Despite these announcements, Edurne Zoco says that the business fundamentals also do not support moving module manufacturing to the United States. Among other details, she cites uncertainty around how the 2.5 GW of tariff-free cell imports would be allocated, noting that in order to build a business case for module assembly it will be essential to secure a supply of cells.
However, Zoco makes an exception for what she calls “political factors,” which include state and local subsidies; relationships between large utilities, developers and suppliers; and international developers with local project pipelines that they are trying to build out.
The availability of state-level and local policy support may end up being the defining factor in whether or not any particular factory gets built. As such, support has been widely utilized in all of the recent U.S. cell and module production sites that have come online.
In particular, Tesla/Panasonic’s solar gigafactory in Upstate New York was not only highly subsidized, but the building itself is owned by a non-profit associated with the State University of New York, and only leased by Tesla. Similarly, when thin film maker Stion set up shop in Mississippi it also received heavy subsidies from the state, including a loan that the state is trying to recover now that the factory is closed.
Shortly before this article was written, Jacksonville City Council had just approved $23 million in incentives for Jinko Solar, as the first phase of a $54 million package that will include state grants for hiring veterans.
In the end, the Section 201 tariffs may end up helping to modestly expand U.S. module assembly. But although it is hard to tell the exact volume at this time, they are unlikely to spur a renaissance in U.S. solar manufacturing.
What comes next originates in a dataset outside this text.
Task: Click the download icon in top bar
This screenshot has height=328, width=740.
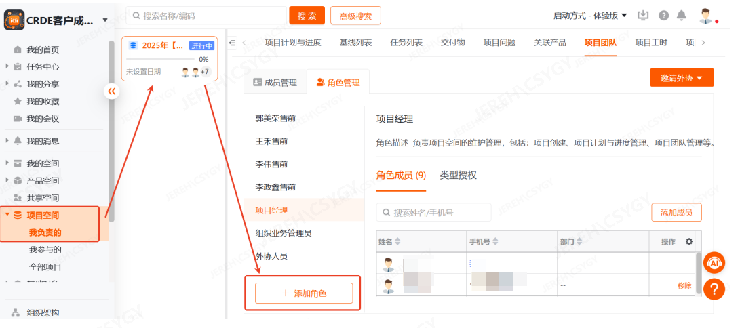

To understand why, it is necessary to look beyond the solar industry. In the last decades of the 20th Century, U.S. manufacturing employment plummeted as factories moved overseas. In the early 1990s the nation’s trade deficit in goods spiraled above $100 billion annually, and reached a high of $828 billion in 2006 – more than $2,500 for every American.
China, which was for many years our primary trading partner and trade war opponent, has articulated and pursued a comprehensive, long-term approach to supporting its solar manufacturing. PV makers are supported at every level of government, including the supply of massive lines of credit by state-run banks. In Malaysia, which has become the largest source of modules for the U.S. market, high-tech industries enjoy a 10 year tax holiday.
In both nations, this attracted supply chains, as industrial and research clusters formed and the workforce developed a high degree of manufacturing skill. In the relatively deindustrialized United States, all of this would have to be rebuilt.
There will be some short-term benefit to U.S. module makers from import duties on solar, but it is not clear that this will offset lower levels of deployment incurred by both the higher price of imported solar and the uncertainty created by the Section 201 process. And it is the consensus of experts that such tariffs themselves are far from sufficient to result in widespread growth in the domestic solar cell and module manufacturing space. As we have stated in previous articles, if the U.S. wants a return of solar manufacturing, at a minimum it will have to develop a robust, long-term industrial policy. This is a much larger political task than simply imposing tariffs, and is well beyond the scope of any proposals made either by President Trump or previous administrations.